I was not going to kill this fly.

The morning advanced and the fly only grew faster and louder and smarter.

I so wanted to kill this fly.

I won’t draw this all out with all the long tales of all the ridiculous things whacked and flung with all the comedy of something so utterly without effect. But it was all there. Know that it was there.

I was in the kitchen. The fly landed on the counter. My thousandth chance. I swept my hand across the counter, an odd attempt even more futile than most, and the strangest thing happened. I caught the fly. I caught the fly!

I took the fly outside. I threw it out of my hand onto the wide wooden plank of the balcony railing. The fly, unphased, looked up at the sun and clouds and felt the wind.

“It’s nice to be outside.” It seemed to say.

I breathed in the perfect air that smells of pines and almost of the sea. I was calm for the first time in five hours.

“Yes it is.” I seemed to say. “Yes it is.”

 

 

 

 

 

 

 

 

 

 

 

 

 

Pine Nuts

 

 
 



Lately I have been buying small bags of pine nuts, precious pine nuts, over at my local co-op. Global warming, several years ago, began wreaking havoc on the pine trees whose nuts are large enough to harvest. If I recall correctly the Pinon Pine in particular was hit hard by rising temperatures. And so, accordingly, pine nut prices soared. I stopped buying pine nuts. I’m thrifty.

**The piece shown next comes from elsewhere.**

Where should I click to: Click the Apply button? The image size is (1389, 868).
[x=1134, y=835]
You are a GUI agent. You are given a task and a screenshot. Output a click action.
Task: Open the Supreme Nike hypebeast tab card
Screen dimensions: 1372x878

But inch by inch their $30 a pound price tag became more normal to me. And inch by inch those little nuts looked more appealing to me. Finally I bought some. “Hello.” My mouth said. “These are my favorite nuts.” And then my mouth added “EVER!”

Here are two stories from our vast array of cultural fictions that have made an enormous impression upon me over the years. They run through my mind. They are a portion of my personal mythology. In one young Charlie is a lover of chocolate. But his family is so desperately poor that chocolate is far too grand a luxury for them. Nevertheless, for this incredibly sweet and decent kid, on his birthday, they manage to get him a single bar of Wonka Chocolate. Oh how he treasures it, nibbling it and making it last as long as possible. To have a chocolate bar! To get to taste chocolate, even if only a tiny bit, every day for a month!

The other story has our hero invading the home of an impossibly rich person in the grim future it sometimes seems we are heading to. He opens the refrigerator. There is a small jar of strawberry preserves. He takes a spoonful of these strawberry preserves made with honest to god strawberries. Has he ever had strawberries before? Is it the memory of a vast, unbelievable childhood luxury? One little spoonful. Could anything ever be more exquisite or precious?

And so I buy pine nuts, my favorite of all nuts. Thirty dollars a pound, ten cents for each tiny nut. Scallops go for $25 a pound, as does good quality tuna, who would ever have guessed that one? A third of my shopping list goes to wild luxuries, figs, maple syrup, and ever they inch away from my means. Ever I chase them down.Perhaps some of them will slip away forever. One day maybe I will never be able to afford a cashew or a piece of wild smoked salmon. And alas for our natures, my nature, that the second before they disappear forever, they are at their best, the elephant, the polar bear, pine nuts, life itself, the most glorious thing in all the universe, and then gone.